BEGIN Source data

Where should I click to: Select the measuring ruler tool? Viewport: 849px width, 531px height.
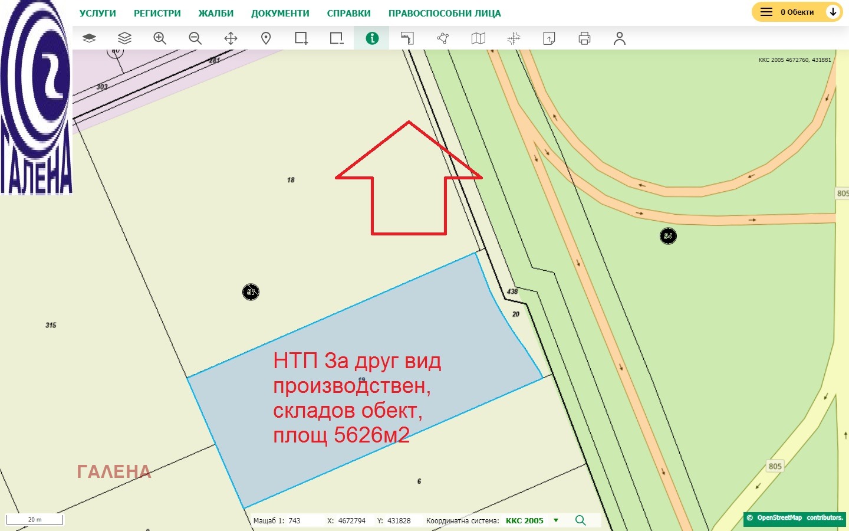407,38
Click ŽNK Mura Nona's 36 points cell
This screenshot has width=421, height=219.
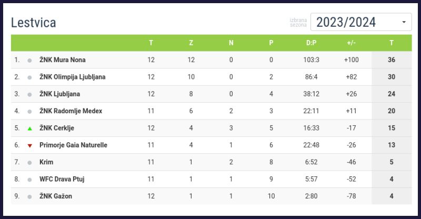pyautogui.click(x=392, y=60)
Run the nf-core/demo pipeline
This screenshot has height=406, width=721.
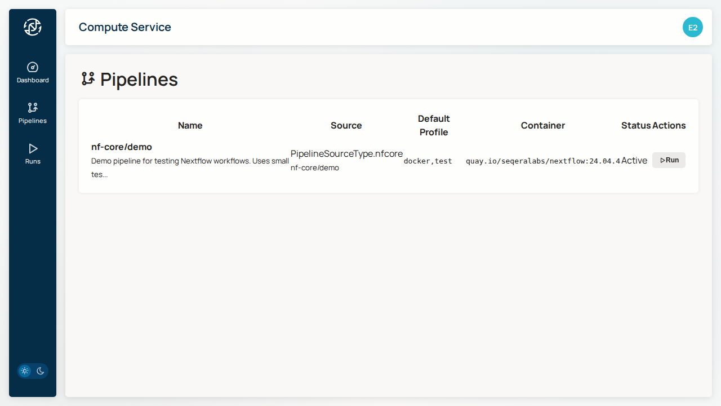669,160
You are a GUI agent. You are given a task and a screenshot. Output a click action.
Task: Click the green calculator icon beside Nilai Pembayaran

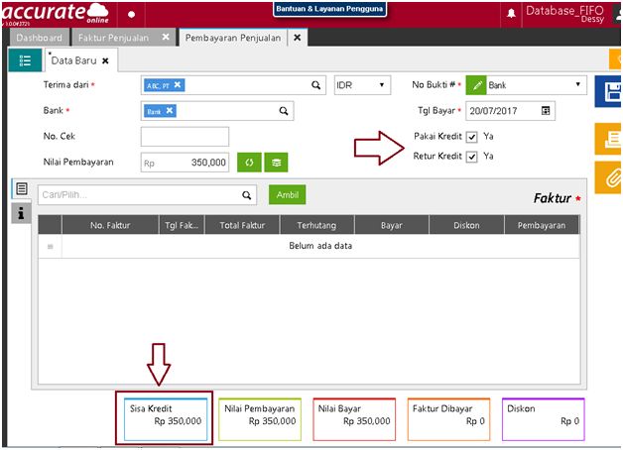click(276, 163)
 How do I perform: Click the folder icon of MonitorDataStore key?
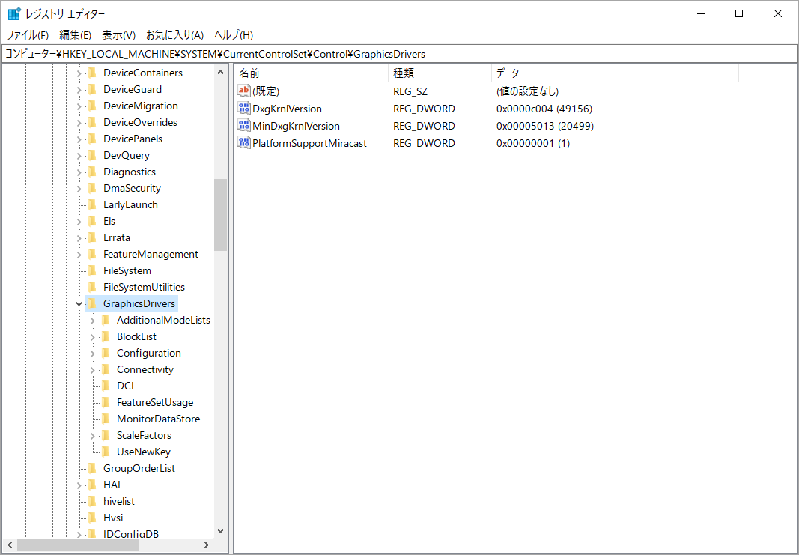[x=106, y=419]
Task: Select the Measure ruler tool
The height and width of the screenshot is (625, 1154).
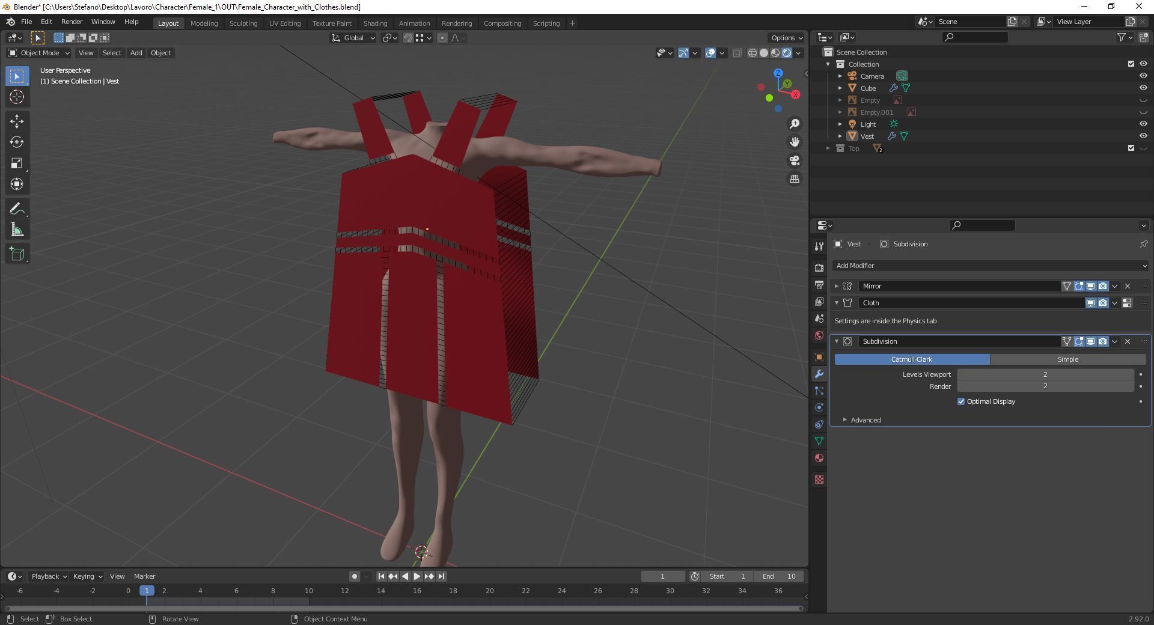Action: pyautogui.click(x=17, y=230)
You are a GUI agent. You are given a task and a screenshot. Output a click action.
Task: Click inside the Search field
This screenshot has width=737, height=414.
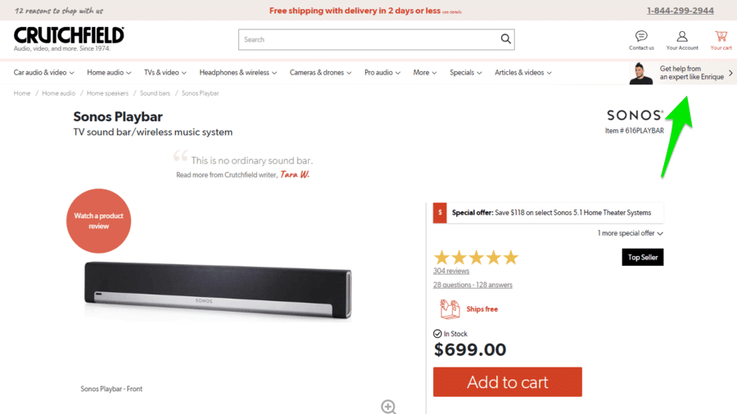tap(369, 39)
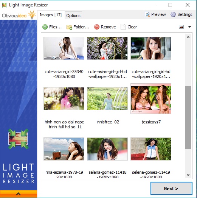Expand the view mode dropdown arrow
197x198 pixels.
[189, 27]
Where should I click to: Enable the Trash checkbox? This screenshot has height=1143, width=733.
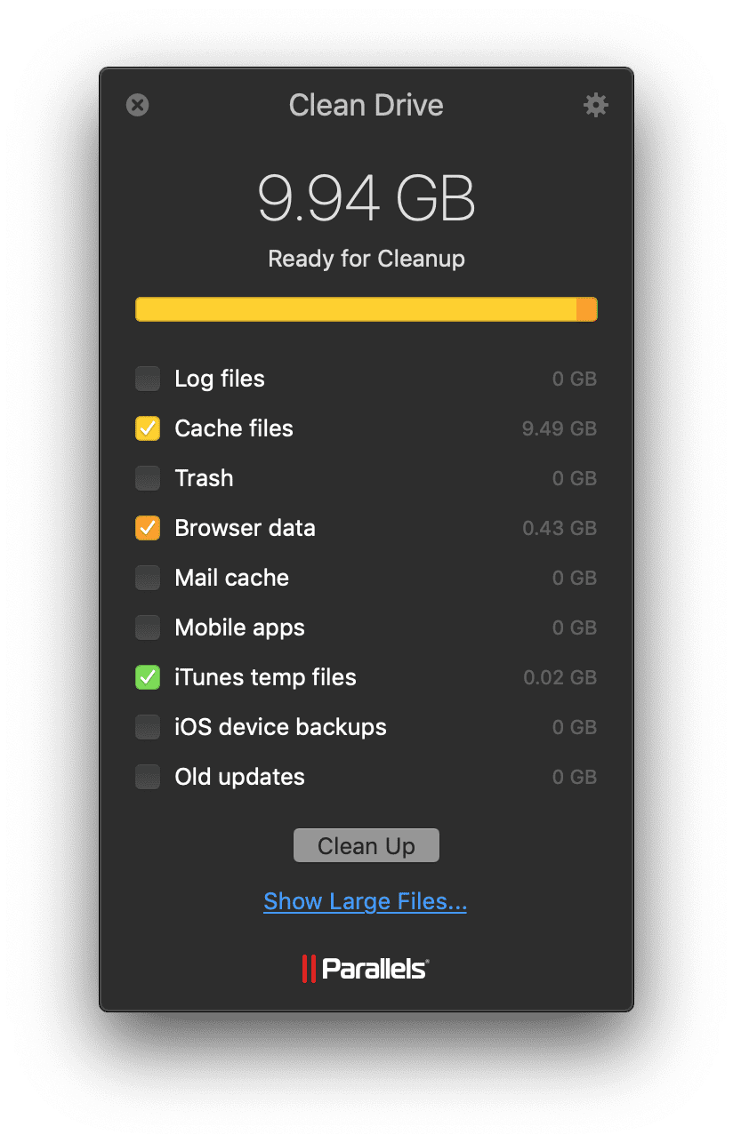[x=148, y=477]
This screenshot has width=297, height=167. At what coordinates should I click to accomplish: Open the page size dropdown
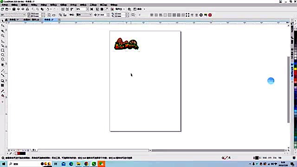(x=24, y=15)
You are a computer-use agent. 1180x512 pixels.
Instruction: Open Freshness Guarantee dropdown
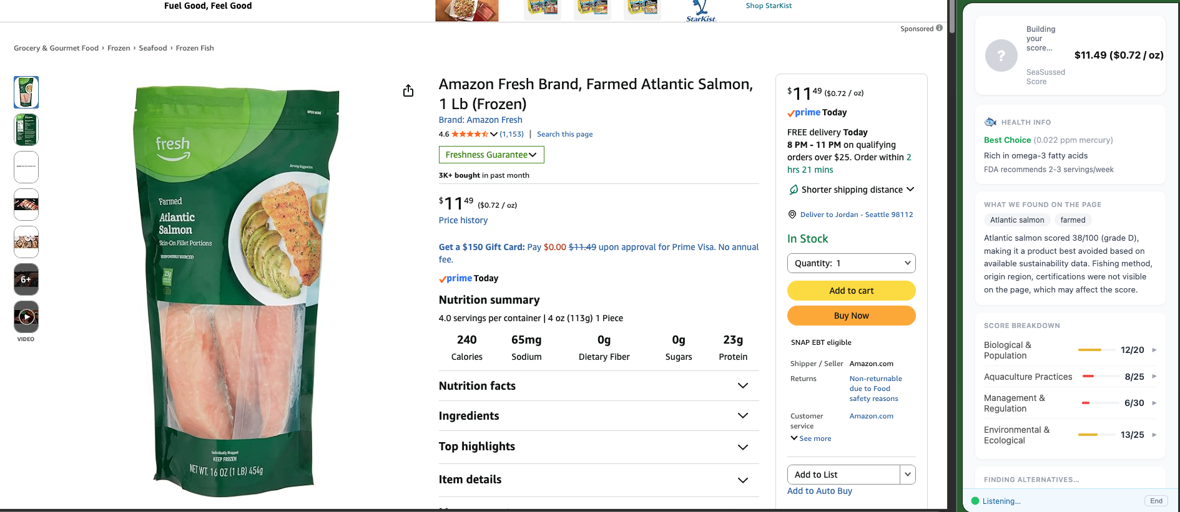point(491,155)
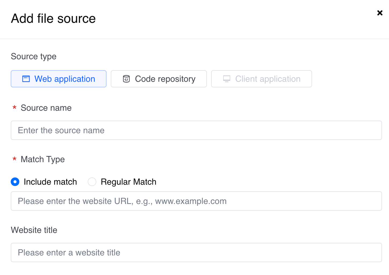Focus the website title input box
Screen dimensions: 389x275
coord(196,252)
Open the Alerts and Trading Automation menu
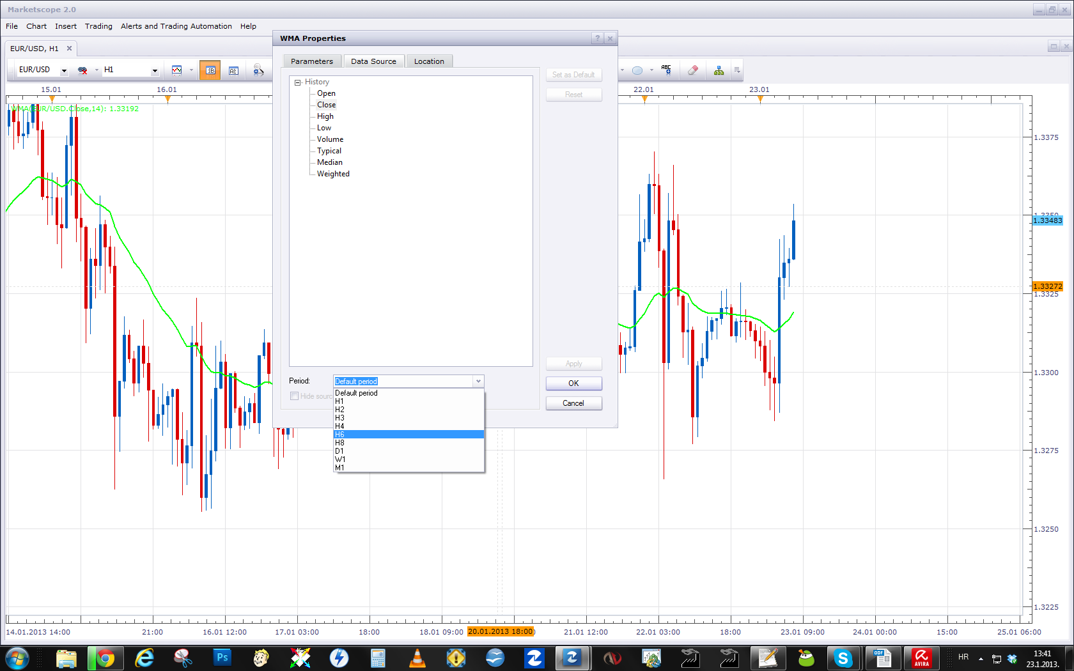 coord(176,26)
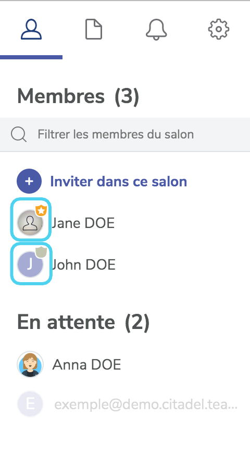
Task: Click Anna DOE's avatar picture
Action: [30, 364]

END Source data

#### Task to carry out:
Skip every picture and transcribe the data above exactly.

#### Task response:
Where should I click to: Select the measuring ruler tool? Viewport: 849px width, 531px height.
407,38
Click ŽNK Mura Nona's 36 points cell
This screenshot has width=421, height=219.
pyautogui.click(x=392, y=60)
Run the nf-core/demo pipeline
This screenshot has height=406, width=721.
669,160
You are a GUI agent. You are given a task and a screenshot. Output a click action.
Task: Click the green calculator icon beside Nilai Pembayaran

click(276, 163)
 How do I perform: Click the folder icon of MonitorDataStore key?
[x=106, y=419]
Task: Select the Measure ruler tool
The height and width of the screenshot is (625, 1154).
Action: pyautogui.click(x=17, y=230)
You are a GUI agent. You are given a task and a screenshot. Output a click action.
Task: Click inside the Search field
This screenshot has width=737, height=414.
tap(369, 39)
Expand the view mode dropdown arrow
197x198 pixels.
[189, 27]
Where should I click to: Enable the Trash checkbox? This screenshot has height=1143, width=733.
[x=148, y=477]
This screenshot has width=297, height=167. At what coordinates should I click to accomplish: Open the page size dropdown
(x=24, y=15)
You are a computer-use agent. 1180x512 pixels.
Instruction: Open Freshness Guarantee dropdown
point(491,155)
Focus the website title input box
Screen dimensions: 389x275
coord(196,252)
Open the Alerts and Trading Automation menu
 coord(176,26)
Task: Click Anna DOE's avatar picture
Action: [30, 364]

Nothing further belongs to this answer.